*** Records shown Section Begins ***

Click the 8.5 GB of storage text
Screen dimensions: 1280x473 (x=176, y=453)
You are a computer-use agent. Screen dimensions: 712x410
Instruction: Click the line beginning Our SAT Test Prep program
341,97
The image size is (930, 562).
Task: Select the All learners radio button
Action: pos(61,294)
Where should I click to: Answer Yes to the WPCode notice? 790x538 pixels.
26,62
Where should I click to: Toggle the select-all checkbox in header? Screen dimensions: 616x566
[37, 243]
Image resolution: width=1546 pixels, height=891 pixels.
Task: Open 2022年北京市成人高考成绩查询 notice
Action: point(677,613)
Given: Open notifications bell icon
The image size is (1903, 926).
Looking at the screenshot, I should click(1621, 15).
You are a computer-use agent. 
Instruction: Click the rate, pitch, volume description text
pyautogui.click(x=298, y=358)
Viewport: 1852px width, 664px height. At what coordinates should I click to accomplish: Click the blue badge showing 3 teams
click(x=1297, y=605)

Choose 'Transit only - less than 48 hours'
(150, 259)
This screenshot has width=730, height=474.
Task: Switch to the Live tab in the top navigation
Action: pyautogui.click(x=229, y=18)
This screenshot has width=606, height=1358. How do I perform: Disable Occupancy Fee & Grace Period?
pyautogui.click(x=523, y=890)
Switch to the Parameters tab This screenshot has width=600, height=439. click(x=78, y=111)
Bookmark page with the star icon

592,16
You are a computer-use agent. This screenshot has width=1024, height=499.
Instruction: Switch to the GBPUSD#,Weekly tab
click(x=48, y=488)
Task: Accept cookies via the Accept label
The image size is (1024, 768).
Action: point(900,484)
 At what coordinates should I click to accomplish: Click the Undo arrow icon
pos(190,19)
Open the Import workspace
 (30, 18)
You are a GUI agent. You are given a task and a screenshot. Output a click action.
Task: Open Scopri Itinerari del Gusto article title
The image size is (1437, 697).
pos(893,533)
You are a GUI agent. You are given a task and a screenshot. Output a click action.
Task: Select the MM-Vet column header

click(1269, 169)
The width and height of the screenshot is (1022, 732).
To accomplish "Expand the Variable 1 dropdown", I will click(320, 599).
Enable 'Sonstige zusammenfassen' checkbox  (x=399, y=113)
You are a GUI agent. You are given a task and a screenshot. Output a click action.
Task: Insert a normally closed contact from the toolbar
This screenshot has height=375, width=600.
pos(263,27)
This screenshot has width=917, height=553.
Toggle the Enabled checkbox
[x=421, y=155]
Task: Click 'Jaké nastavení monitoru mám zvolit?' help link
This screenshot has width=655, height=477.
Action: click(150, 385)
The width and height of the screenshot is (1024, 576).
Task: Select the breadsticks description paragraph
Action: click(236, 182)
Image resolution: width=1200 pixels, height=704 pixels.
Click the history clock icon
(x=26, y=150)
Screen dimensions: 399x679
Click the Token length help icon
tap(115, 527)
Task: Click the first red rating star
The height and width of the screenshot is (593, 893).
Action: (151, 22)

*** Records shown Section Ends ***

Work to be completed =>
Filter the entries by the string "computer" and copy each matching line.

Response =>
You are a computer-use agent. Screen dimensions: 712x410
You are a computer-use agent. 
You are a computer-use agent. This screenshot has width=1024, height=499.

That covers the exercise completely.